Clay Routledge, Existenzpsychologe und Direktor der Labor für menschliches Gedeihensagte, dass die oberste Priorität eines Arbeitgebers darin bestehen sollte, die Arbeit selbst für seine Mitarbeiter bedeutungsvoller zu gestalten, unabhängig von ihrer Rolle oder ihrem Rang. „Eine bemerkenswerte Strategie hierfür ist, den Beitrag der Mitarbeiter zum Unternehmen auf allen Ebenen anzuerkennen.

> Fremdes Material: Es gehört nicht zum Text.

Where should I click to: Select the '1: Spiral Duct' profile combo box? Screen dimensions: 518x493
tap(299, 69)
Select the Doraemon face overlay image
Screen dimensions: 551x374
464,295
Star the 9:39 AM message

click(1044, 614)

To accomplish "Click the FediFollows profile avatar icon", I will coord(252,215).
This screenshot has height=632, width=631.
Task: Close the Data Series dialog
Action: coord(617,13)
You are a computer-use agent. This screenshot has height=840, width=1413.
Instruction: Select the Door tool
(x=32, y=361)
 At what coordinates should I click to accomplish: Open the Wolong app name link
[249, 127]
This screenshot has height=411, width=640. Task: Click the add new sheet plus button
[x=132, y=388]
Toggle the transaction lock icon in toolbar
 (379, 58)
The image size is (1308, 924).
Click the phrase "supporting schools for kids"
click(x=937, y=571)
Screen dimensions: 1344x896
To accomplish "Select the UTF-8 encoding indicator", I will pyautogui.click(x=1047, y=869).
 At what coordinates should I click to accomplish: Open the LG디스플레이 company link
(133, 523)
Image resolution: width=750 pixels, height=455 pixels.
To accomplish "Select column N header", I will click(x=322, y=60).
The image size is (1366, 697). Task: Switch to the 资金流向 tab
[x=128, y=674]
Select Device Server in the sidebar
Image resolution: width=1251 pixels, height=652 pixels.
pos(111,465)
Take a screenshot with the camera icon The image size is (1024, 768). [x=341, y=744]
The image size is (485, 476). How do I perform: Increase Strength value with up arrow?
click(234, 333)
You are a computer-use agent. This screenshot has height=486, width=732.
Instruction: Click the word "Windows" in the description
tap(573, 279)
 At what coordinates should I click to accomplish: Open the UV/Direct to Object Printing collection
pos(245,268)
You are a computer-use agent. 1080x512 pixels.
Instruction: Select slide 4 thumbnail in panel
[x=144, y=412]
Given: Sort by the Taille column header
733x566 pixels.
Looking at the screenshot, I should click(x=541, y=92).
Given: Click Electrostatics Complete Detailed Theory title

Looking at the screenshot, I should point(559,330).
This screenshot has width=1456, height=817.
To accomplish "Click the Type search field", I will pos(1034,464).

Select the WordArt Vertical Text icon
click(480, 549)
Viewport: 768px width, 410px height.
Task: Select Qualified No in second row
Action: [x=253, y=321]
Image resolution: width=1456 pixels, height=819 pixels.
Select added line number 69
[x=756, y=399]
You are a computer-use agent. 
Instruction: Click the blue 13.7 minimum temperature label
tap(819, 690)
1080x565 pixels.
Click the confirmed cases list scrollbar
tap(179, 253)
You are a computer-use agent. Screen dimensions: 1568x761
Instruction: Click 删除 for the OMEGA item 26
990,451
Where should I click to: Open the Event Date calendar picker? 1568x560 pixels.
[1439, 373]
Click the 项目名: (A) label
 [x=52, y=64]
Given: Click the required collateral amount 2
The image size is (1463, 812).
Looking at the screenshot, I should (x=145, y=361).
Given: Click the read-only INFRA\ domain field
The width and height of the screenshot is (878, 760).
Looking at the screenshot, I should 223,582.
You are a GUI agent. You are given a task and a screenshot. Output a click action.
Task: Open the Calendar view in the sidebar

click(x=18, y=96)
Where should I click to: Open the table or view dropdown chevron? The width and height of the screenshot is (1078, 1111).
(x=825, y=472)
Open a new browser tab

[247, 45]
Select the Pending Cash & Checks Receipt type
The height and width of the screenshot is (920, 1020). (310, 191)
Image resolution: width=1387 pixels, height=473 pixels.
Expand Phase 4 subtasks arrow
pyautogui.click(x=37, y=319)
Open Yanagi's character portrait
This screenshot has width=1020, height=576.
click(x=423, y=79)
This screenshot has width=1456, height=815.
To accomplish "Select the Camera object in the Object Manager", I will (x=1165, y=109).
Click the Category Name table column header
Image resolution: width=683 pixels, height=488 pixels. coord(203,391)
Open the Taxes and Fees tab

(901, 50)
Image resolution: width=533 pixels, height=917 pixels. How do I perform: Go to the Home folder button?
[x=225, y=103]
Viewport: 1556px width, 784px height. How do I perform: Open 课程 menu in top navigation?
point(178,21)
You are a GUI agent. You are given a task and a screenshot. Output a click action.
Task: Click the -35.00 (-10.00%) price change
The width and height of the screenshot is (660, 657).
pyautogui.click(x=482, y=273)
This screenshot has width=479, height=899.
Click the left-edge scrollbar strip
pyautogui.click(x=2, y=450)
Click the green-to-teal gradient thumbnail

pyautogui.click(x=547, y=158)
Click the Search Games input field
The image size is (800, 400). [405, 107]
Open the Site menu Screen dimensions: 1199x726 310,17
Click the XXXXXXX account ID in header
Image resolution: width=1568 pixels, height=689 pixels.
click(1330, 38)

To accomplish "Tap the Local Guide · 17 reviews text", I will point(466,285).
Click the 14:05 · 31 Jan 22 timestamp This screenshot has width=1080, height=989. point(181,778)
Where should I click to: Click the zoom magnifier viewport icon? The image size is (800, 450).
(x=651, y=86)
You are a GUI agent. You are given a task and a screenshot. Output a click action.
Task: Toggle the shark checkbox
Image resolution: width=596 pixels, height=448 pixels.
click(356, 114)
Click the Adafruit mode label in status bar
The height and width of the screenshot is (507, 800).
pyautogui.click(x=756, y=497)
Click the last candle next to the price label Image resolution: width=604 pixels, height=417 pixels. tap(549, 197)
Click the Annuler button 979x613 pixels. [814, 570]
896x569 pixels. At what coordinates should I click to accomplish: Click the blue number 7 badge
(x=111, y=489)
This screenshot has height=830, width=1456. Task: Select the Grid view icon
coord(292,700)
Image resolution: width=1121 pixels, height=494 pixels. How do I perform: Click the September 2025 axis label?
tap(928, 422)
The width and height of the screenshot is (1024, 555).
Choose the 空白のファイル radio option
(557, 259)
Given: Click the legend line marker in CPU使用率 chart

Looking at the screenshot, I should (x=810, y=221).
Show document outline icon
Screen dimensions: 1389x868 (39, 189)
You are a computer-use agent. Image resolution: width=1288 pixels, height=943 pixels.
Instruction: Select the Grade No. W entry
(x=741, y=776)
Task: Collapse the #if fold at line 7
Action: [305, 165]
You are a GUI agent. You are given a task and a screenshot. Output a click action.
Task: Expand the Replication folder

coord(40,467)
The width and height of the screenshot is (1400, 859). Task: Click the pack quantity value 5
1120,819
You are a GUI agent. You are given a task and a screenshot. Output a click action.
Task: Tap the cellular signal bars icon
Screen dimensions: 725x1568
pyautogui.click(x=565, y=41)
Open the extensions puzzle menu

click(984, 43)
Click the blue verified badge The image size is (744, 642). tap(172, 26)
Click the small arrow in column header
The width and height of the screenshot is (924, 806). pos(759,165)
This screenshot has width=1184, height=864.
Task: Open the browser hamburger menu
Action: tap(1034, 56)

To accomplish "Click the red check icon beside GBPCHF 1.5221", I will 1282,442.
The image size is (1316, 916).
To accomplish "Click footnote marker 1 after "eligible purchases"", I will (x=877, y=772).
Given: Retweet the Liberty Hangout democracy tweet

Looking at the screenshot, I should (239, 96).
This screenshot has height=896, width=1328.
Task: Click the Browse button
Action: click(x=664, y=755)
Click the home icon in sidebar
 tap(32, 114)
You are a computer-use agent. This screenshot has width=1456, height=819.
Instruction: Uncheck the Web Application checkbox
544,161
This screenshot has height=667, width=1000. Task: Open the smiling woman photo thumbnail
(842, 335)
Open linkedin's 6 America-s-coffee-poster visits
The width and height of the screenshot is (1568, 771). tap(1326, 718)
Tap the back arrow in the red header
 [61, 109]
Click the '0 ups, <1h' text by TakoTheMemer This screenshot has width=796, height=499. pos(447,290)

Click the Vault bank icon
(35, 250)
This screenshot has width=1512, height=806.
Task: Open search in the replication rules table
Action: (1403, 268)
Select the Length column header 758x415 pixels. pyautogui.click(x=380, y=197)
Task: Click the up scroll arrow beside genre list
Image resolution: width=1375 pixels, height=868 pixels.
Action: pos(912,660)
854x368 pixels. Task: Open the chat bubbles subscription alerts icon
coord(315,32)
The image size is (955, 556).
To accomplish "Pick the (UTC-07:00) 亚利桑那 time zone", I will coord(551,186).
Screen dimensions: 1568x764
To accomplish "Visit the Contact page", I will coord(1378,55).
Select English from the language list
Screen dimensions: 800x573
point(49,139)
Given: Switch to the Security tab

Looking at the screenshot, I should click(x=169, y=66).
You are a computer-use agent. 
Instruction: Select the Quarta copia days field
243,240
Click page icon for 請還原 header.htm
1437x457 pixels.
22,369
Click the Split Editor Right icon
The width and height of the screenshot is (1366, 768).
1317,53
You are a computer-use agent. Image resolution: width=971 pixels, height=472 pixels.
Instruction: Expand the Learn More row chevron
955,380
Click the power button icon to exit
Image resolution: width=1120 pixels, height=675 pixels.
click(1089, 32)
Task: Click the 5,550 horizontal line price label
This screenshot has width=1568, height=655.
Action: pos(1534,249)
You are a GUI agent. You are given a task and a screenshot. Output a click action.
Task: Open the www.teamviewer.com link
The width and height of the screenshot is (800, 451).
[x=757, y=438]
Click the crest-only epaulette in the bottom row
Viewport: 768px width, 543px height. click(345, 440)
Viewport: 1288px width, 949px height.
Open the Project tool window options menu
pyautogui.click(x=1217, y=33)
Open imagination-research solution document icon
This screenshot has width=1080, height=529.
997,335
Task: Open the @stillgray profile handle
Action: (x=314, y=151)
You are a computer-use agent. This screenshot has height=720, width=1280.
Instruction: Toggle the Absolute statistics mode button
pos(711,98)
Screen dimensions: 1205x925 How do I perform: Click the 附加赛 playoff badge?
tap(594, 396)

Manager sollten darüber nachdenken, wie ihre Teammitglieder ihre Kunden oder Klienten bedienen, und sie können dies explizit in Stellenbeschreibungen, Unternehmenskommunikation und Bewertungen tun“, sagte er.

Wenn sich nichts ändert, beginnen die Menschen, nach Ausgängen zu suchen. Ein 2019 Studie fanden heraus, dass Selbständige – die mehr Kontrolle über ihre Zeit und Arbeit haben – ihre Arbeit als nützlicher für die Gesellschaft ansehen als traditionell angestellte Arbeitnehmer. Das könnte erklären, warum sich mehr Menschen selbstständig machen. Von 2020 bis 2023 ist die Zahl der Selbständigen in den USA Rose um etwa 400.000. Und die Amerikaner reichen 59 % mehr Bewerbungen zur Gründung von Unternehmen als vor 2020.

„Wenn man sich die Wege ansieht, die Menschen auf der Suche nach Sinnhaftigkeit einschlagen, hängt das teilweise mit Persönlichkeitsunterschieden zusammen: Manche Menschen sind sehr ehrgeizig in ihrer Karriere und ihr Selbstwertgefühl ist stark davon abhängig“, sagte Routledge. Bei anderen liegen die Ambitionen woanders: bei kreativen Unternehmungen, der Familie oder gemeinnütziger Arbeit zum Beispiel. Selbstständig zu arbeiten gibt einem mehr Flexibilität, um den Dingen nachzugehen, die man wirklich sinnvoll findet, sagte Routledge. Außerdem kann man so einer toxischen Büroumgebung entkommen.

Wenn nicht jeder kündigt, um sein eigener CEO zu werden, müssen die Arbeitgeber herausfinden, wie sie ihren Mitarbeitern das Gefühl geben können, ihre Arbeit sei sinnvoll. Die Burchell-Studie fasst zusammen: „Wenn Manager respektvoll und unterstützend sind und den Mitarbeitern zuhören, und wenn die Mitarbeiter die Möglichkeit haben, sich zu beteiligen, ihre eigenen Ideen einzubringen und Zeit haben, gute Arbeit zu leisten, ist es weniger wahrscheinlich, dass sie das Gefühl haben, ihre Arbeit sei nutzlos.“ Ohne diese Art von Verbesserung scheint Amerika zu einer langsamen Spirale abnehmenden Engagements verdammt.


Molly Lipson ist ein freiberuflicher Autor und Organisator aus Großbritannien.